With that in mind, we are keen to watch anything leading up to the very much alive June FOMC meeting, currently at 90 percent odds for hike. With that mostly priced in, we are waiting for the back-end to move as well on September or December odds to finally hit the three-hike target for 2017.

If we combine that with the Fed announcement of "normalizing" the balance sheet, it's possible that financial conditions tighten enough to get asset managers to reprice forward assumptions.

Bull Case

  • Geopolitical tensions seem to be on the low simmer.
  • Though off the lows, Gold's 14-day RSI remains near oversold levels.
  • Silver still in oversold territory and has gotten good support in the low $16s. CFTC positioning almost 40 percent off the highs.
  • Short rates (and real rates in particular) have eased some over the last week, but are still at levels that make it difficult for gold to rally.
  • Upsloping 50 DMA lending nice support here at $1,227.

Bear Case

  • Physical demand is anecdotally as bad as most anyone can recall, though mint sales are showing some improvement through May buoyed by a couple large deals.
  • The downtrend channel from the July peak a year ago is still firmly intact, with midpoint showing about $1,245, so even a mild bounce likely has confident sellers waiting.
  • The DXY seems stuck below 100, especially with Europe looking to potentially outperform U.S. with much of the election fuss behind it. Now Brexit ...

Chart 1

Vols can stay low for a while.

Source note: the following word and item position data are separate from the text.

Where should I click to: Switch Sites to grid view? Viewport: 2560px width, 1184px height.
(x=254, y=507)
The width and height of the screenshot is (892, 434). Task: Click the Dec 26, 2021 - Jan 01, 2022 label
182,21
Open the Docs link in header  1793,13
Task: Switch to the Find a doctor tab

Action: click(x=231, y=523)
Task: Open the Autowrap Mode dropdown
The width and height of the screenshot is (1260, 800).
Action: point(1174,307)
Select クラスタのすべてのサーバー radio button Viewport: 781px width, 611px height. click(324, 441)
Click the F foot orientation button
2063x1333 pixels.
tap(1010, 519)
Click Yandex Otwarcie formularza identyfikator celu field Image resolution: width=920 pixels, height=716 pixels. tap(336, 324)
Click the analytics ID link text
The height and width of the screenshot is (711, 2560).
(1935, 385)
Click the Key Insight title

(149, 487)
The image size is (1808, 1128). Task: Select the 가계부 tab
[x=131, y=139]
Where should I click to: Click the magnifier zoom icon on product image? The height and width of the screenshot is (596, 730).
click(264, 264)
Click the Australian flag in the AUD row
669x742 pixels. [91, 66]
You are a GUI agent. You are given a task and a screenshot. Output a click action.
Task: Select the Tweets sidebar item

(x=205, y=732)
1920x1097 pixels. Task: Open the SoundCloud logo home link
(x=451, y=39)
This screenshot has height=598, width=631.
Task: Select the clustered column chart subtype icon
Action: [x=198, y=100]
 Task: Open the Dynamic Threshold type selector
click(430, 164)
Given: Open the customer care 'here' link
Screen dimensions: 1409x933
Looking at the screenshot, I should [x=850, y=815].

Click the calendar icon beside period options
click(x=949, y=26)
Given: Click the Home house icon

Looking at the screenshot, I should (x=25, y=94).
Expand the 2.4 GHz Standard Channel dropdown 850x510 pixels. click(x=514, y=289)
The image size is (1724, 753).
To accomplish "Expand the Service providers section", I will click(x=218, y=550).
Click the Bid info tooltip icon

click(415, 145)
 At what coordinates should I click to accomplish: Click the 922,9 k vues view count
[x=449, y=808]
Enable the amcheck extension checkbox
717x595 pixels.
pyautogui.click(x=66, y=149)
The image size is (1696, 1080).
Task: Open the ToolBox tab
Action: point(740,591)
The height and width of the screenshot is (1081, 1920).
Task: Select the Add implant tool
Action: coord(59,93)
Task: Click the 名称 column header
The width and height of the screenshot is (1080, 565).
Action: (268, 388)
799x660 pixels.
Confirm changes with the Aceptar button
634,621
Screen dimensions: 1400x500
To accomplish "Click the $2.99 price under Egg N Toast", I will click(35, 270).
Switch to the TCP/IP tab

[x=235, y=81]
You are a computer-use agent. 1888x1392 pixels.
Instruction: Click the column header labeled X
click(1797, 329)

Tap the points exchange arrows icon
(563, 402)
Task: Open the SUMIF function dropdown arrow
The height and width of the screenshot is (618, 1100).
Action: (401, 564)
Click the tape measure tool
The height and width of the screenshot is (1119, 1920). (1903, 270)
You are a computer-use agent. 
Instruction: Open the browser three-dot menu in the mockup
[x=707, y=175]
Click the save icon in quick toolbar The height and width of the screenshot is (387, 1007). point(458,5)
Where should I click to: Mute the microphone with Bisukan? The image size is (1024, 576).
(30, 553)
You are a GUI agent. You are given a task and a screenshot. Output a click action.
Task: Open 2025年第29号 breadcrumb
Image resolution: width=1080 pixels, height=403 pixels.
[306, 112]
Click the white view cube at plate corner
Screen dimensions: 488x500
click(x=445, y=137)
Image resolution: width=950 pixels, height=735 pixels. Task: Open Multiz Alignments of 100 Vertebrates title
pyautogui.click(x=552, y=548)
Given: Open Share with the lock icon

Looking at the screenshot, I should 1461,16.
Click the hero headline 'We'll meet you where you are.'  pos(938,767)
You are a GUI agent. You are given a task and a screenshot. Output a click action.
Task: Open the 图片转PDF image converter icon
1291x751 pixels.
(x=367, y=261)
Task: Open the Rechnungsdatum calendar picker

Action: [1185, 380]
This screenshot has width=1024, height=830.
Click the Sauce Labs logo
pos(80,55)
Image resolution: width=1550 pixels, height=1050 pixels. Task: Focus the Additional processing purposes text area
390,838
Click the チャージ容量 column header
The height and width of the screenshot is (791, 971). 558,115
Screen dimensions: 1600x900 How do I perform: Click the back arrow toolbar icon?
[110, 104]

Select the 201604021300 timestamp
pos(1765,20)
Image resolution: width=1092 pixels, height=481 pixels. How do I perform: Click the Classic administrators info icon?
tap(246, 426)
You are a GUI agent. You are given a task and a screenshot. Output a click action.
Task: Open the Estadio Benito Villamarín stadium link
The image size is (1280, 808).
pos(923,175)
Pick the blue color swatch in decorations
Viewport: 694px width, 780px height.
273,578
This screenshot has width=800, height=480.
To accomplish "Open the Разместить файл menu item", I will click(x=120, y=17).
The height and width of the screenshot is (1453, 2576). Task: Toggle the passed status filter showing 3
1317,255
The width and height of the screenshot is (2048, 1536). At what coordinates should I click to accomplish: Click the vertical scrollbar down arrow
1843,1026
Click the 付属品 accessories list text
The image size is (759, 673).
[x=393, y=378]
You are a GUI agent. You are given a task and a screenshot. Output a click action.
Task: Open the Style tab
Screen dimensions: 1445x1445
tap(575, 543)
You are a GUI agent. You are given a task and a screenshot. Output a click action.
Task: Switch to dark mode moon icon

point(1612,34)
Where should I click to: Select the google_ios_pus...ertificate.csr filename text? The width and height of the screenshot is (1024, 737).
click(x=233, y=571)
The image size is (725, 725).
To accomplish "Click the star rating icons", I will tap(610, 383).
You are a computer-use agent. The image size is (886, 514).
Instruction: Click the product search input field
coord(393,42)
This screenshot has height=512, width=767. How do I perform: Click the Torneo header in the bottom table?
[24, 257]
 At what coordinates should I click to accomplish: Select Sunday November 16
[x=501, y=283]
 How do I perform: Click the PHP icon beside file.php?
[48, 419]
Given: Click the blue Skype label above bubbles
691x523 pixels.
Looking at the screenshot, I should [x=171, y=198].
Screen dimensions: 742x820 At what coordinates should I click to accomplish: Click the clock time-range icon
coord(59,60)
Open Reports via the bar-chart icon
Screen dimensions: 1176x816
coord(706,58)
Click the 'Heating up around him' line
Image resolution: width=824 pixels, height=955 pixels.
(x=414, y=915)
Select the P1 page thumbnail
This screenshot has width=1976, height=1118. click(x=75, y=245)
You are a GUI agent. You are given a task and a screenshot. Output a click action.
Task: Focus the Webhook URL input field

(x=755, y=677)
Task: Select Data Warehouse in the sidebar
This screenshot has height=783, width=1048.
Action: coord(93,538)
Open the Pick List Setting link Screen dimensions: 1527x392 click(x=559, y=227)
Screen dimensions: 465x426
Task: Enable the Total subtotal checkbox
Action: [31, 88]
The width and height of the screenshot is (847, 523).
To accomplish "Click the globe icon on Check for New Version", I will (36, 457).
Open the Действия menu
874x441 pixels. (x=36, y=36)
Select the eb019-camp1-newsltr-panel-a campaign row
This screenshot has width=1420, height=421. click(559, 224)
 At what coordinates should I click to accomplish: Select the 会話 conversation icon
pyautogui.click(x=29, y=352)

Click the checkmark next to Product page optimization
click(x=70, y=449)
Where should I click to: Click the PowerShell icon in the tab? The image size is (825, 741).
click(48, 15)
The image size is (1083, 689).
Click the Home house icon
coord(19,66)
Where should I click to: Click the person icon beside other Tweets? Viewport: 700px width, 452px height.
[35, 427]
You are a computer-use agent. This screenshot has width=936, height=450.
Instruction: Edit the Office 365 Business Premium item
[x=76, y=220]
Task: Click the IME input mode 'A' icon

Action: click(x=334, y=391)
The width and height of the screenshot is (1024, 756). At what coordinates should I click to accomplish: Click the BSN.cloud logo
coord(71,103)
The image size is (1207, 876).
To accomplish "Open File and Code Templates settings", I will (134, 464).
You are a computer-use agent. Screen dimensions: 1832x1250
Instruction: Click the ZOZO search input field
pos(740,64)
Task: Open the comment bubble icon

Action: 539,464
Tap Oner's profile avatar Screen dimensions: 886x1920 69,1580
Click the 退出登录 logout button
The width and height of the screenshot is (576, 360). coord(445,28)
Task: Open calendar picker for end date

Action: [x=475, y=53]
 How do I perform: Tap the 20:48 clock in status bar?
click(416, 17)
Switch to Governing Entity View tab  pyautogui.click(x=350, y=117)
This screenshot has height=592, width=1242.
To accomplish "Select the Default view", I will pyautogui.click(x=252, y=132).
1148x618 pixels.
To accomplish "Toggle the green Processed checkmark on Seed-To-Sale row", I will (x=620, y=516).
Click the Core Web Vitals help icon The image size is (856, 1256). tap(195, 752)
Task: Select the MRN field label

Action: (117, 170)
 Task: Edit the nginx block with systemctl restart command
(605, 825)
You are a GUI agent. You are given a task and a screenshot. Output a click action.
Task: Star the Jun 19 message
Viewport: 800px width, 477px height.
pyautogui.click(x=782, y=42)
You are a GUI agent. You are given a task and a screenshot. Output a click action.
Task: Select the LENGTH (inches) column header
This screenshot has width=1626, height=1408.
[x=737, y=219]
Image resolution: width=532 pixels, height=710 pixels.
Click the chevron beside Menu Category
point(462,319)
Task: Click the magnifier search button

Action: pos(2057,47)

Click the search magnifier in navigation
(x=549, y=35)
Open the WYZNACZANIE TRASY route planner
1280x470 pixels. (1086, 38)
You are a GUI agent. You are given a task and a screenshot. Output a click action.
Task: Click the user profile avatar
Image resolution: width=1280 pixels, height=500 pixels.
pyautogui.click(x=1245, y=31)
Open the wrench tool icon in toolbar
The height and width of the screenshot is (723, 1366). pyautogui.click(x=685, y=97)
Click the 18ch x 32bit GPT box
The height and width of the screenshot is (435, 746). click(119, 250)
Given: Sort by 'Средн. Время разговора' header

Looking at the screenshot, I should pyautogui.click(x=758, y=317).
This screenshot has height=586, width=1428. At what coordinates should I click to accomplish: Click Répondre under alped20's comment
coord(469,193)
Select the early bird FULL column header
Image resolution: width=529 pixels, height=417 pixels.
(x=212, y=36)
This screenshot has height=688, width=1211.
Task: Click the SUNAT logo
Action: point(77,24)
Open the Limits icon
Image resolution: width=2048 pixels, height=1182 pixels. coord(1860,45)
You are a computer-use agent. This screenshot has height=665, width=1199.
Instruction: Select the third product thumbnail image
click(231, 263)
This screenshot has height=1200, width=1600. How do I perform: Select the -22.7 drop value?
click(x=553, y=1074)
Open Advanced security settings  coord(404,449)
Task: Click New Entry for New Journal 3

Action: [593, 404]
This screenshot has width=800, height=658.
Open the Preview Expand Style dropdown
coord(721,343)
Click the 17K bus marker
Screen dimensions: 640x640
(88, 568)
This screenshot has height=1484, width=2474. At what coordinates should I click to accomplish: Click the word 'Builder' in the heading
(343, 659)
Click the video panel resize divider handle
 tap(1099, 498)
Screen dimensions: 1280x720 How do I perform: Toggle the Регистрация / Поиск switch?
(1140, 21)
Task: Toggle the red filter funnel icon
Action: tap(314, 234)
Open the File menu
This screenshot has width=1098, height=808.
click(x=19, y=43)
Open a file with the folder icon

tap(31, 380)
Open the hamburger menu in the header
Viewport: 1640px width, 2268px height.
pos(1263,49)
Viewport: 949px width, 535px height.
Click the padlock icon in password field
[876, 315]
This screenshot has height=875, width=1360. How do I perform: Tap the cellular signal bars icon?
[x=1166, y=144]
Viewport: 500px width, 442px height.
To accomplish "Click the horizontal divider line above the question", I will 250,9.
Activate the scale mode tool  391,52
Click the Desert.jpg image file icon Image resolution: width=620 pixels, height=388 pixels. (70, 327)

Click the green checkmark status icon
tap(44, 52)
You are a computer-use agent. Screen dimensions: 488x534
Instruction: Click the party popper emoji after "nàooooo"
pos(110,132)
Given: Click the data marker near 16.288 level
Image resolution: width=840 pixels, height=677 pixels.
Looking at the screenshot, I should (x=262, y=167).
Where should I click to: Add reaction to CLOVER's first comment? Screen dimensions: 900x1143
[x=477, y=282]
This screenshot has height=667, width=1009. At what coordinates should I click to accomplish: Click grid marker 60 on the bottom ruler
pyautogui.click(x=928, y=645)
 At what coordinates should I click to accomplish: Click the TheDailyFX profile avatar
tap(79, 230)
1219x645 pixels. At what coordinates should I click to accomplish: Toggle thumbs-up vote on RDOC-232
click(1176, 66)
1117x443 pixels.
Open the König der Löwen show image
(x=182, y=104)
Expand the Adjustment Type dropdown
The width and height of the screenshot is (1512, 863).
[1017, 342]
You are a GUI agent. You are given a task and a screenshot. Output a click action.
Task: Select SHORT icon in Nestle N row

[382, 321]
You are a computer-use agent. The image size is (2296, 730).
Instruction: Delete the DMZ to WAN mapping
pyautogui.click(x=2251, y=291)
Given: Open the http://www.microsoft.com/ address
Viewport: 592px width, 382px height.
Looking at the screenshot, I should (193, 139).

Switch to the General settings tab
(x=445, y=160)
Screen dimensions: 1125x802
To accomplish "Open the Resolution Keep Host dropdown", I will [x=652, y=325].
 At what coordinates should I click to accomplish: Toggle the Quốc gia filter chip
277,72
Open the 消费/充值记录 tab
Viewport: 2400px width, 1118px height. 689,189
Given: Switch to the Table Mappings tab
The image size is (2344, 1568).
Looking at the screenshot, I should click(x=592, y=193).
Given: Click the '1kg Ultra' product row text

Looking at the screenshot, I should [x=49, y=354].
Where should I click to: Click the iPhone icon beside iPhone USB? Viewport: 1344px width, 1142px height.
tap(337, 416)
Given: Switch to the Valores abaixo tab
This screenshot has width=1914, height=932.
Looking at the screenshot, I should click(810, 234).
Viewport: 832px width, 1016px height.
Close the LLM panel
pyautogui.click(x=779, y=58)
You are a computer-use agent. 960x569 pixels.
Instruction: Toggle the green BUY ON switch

BBG data on implieds only goes back about 13 years, so we have to look at historical vols. 1991-1997 was an incredibly slow period for gold in particular as producers collared their output aggressively and central banks got in on the fun as well.

We don't seem to have those same two players affecting the market today as then, but given the size of the global equity and bond markets and relative sanguinity, it is possible for things to have a similar period. In good news, if that is the case, we are already about six months into the low-volatility regime. So maybe only six years to go! (Please no, please no, please no ...)

Chart 2

Current state of affairs. This is one-month historical (blue), one-month implied (orange) and one-year implied (white, shaded). While we have clearly seen short bouts of 1m vols get in the 10 percent range before, it's odd to stay there for this long, and so we see the long end of the curve (white) coming down precipitously.


MS metals desk had a great note yesterday about VIX selling being driven by the drop in dividend yield on the SPX as the larger denominator, so long-equity folks have to sell upsides to juice the yield on their book. With VIX and gold vols having pretty good long run correlations, it has some bleed-over effect beyond just the obvious macro assumptions we discussed earlier. Kudos.

Coin Toss

Give me an equity selloff! Just 20 percent. I'll settle for 10. Shake the tree, please. Maybe the "sell in May" catches some positive feedback effects or at least no new money enters the market and we start a slow bleed just in time for a geopolitical scare (North Korea, I'm looking at you).

Given the current state of the chess board, gold seems reasonably priced here +/- $15. Bias still slightly to the upside.